Because the Democrats are captured by the ideology that brought us here, the solutions necessarily cannot come from them. They must come from the bottom up, not the top down: from the people who live inside of the pain of these decades of capitalism and neoliberal austerity that made this outcome inevitable. I contend that no Democratic president can save us, reform can’t save us. The expectation that it will is like expecting a zebra to change its stripes. You are asking for a party of capital to be a party of workers. A thing that is diametrically opposed to its aims. As the last vestiges of whatever we call a democracy slip away over the next few years, it will become more evident that what is needed is a united coalition of the working class, not someone from on high. Not a few slick-talking saviors and an election in 3 years, but a direct confrontation with capital and its backers.
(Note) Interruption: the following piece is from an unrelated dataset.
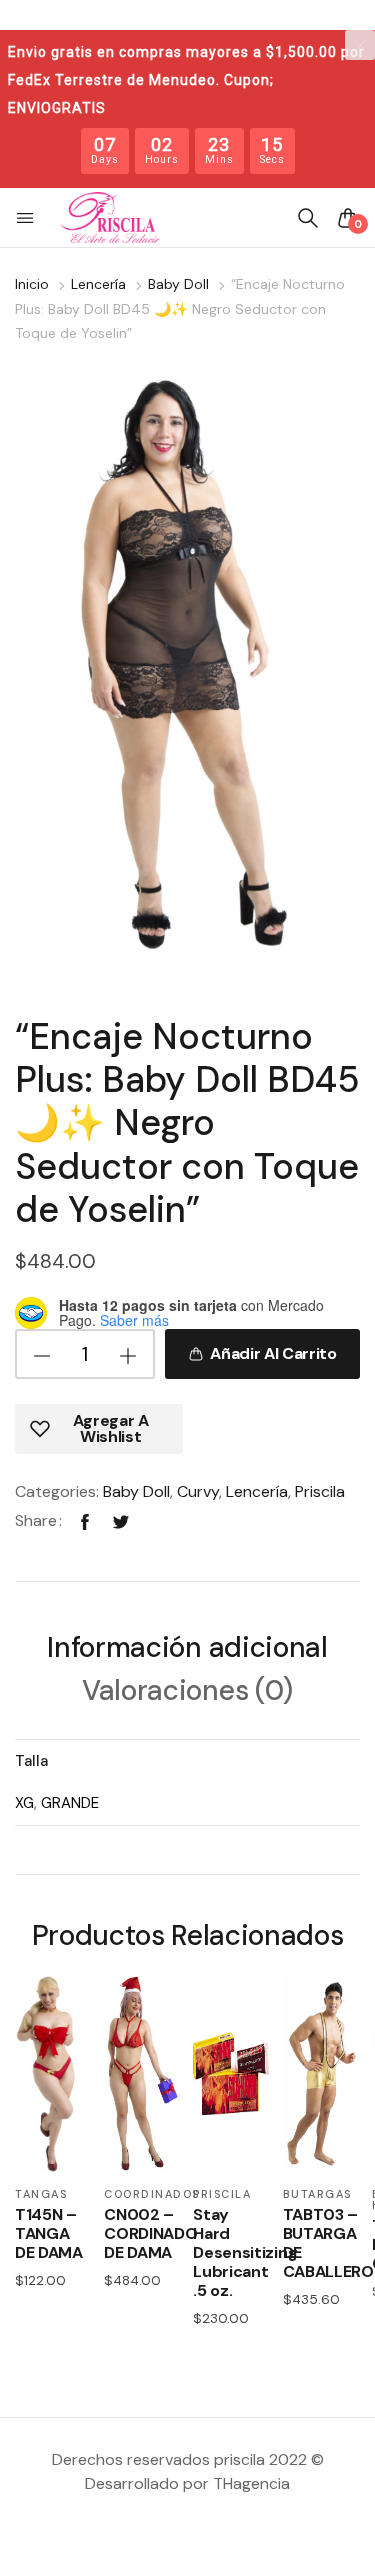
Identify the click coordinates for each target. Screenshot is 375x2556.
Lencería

Bickering about who might be president in November 2028 may serve as an emotional release, but it is not only kicking the can down the road; it is living in a sort of delusion in which we have a democratic process to rely on and people who have the will and the means to save us. We must return again and again to the difficult truth that it is only we who can do this. We are all we got.







I read/heard somewhere that the job of Democrats is to keep the oven warm for the next Republican administration and it's kind of perfect.
To paraphrase Freire, the elite are incapable of liberating themselves let alone the people.